BY BRIAN McCORMICK
Karaoke offers average people the opportunity to do something extraordinary. There are no restrictions — anyone can do it, and it is one of few adult fantasy outlets broadly embraced by civil society. And as anyone who’s ever partaken knows, it’s more about having fun than about singing really well.
In “Suddenly Summer Somewhere,” at St. Mark’s church last week, choreographer Monica Bill Barnes employs karaoke actually and ideologically in her exploration of two women who seem ruled by the music of Frank Sinatra, Dean Martin, and other ’60s Rat Pack crooners. Hilarious and sad, her 50-minute duet with Anna Bass offers a feminist counterpoint to the honey-coated schmaltz conveyed by the songs. But it’s more than just a rereading of the texts; as always with Barnes, comedy and tragedy interweave in her dance like human sine and cosine waves, with a frill of pathos all around the edges.
Prior to the performance, audience members were welcome to participate by singing karaoke-style at one of two microphones set up at the front of the stage. Lyrics were displayed on the back wall of the space throughout the entire piece, with the words changing brightness to guide the singer. Eventually, Barnes and Bass enter wearing “old lady” or “vintage” wool coats, and unleash an intentionally dreadful rendition of “You Make Me Feel So Young.”
After a blackout, Carol Mullins’ lighting illuminates the two women now standing on top of a small square, set dining room table at the back of the theater, a clock hovering over them, suspended from a craggy tree branch. Physically, the context and environment designed by Kelly Hanson, suggests Hitchcock’s “Psycho,” a cultural product of the same time period as the music. Barnes clutches her wrist as if holding a purse, or a useless, injured appendage. Bass stands with arms folded. In silence, the duo slowly, carefully rock back and forth in an amalgamated mass, shuffling across the tabletop, sending cups and plates rolling to the chairs and floor. It’s a careless rather than carefree expression, about confinement, not liberation or release.

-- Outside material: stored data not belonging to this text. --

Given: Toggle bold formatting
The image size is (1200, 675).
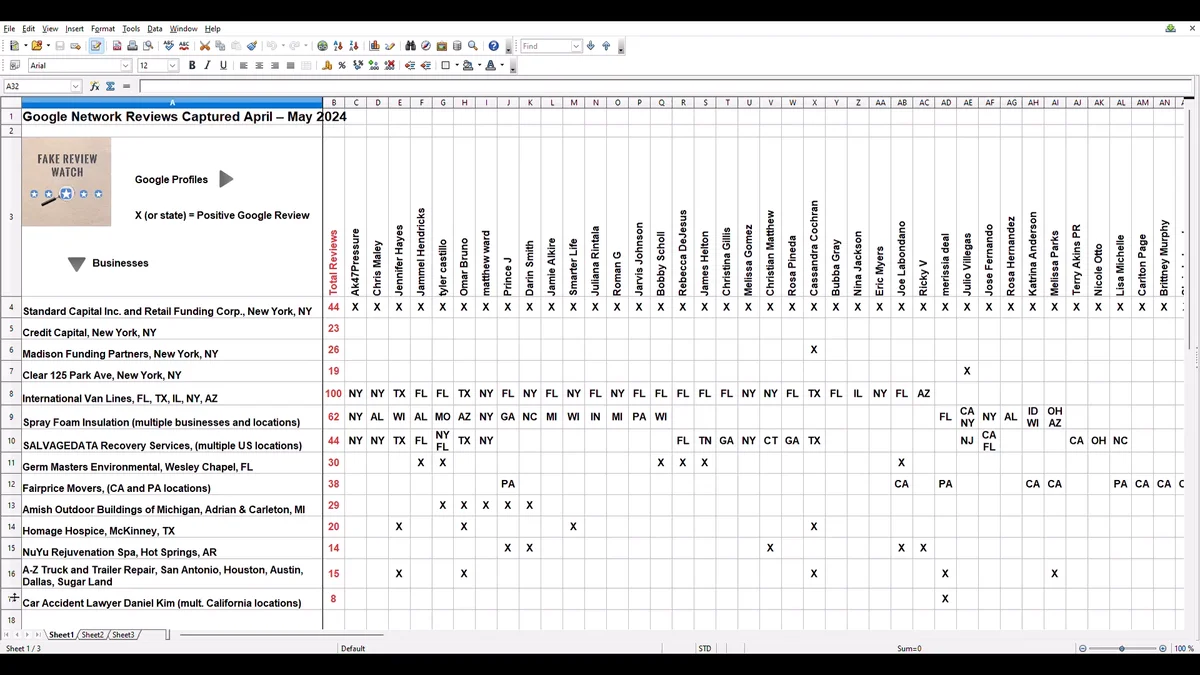Looking at the screenshot, I should pos(191,64).
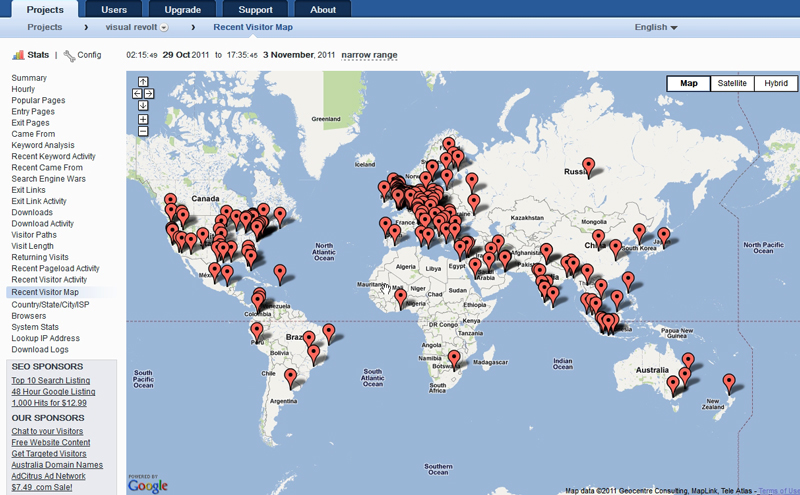Screen dimensions: 800x495
Task: Click the Config wrench icon
Action: [x=69, y=55]
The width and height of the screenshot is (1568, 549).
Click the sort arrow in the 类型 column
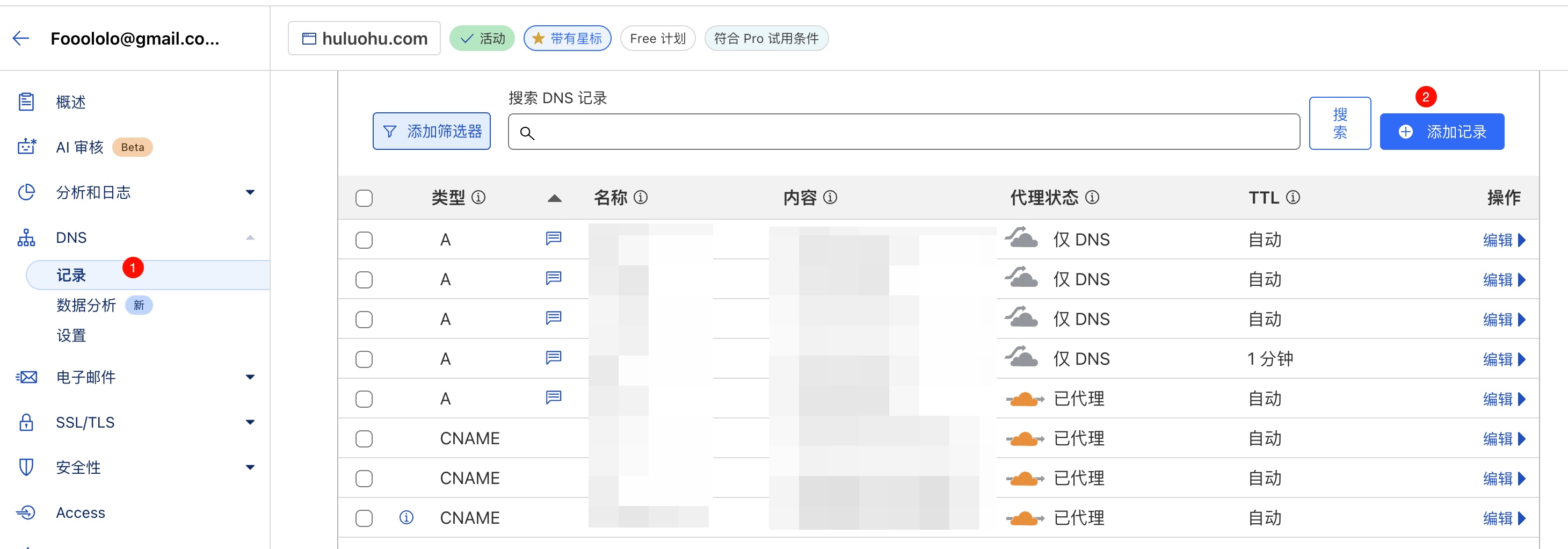point(554,198)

Barnes steps down from the table to the floor and rolls onto her stomach, head up, mouth agape in a silent scream, with one arm stretched back behind her head and one leg bent at the knee in an engrossing grotesque expression that repeats and resurfaces in a later duet. The Butoh-like appearance invokes the nuclear fears of the Cold War.
The significant stillness in this piece, in fact, allows the performers to show off their range of expressive skills — displaying sadness, defiance, vulnerability, fake cheerfulness, hopelessness, trust, and optimism — using only body language and face. The dancing shows off a similar breadth, with different sections offering different revelations. One phrase begins with slow feet movements that then speed up, adding small turns to the mix, with facial punctuations. To “You’re Nobody ‘Til Somebody Loves You,” the pair behaves like boxers, tough and agile, until the movement seems to take at least partial control over them. They foxtrot to “I Only Have Eyes For You,” and get stuck in happy face mode. Then to Dino’s somewhat misogynistic but rocking “I Love Vegas,” a reworked version of Cole Porter’s standard, “I Love Paris,” these deadpan Lucy and Ethel stand-ins locomote with kicks, spins, sweeping arms, and even jazz hands.
Toward the end, the choreographer slips her balled up form slowly into Bass’ arms, who supports her companion’s weight against her own upright body. She holds Barnes low to the ground, but with a look of righteous dignity. Commiserating comrades in reality — back in the space up on the tabletop — in their karaoke fantasy, played out on the floor of the theater, women rule; each friend is the other’s greatest fan.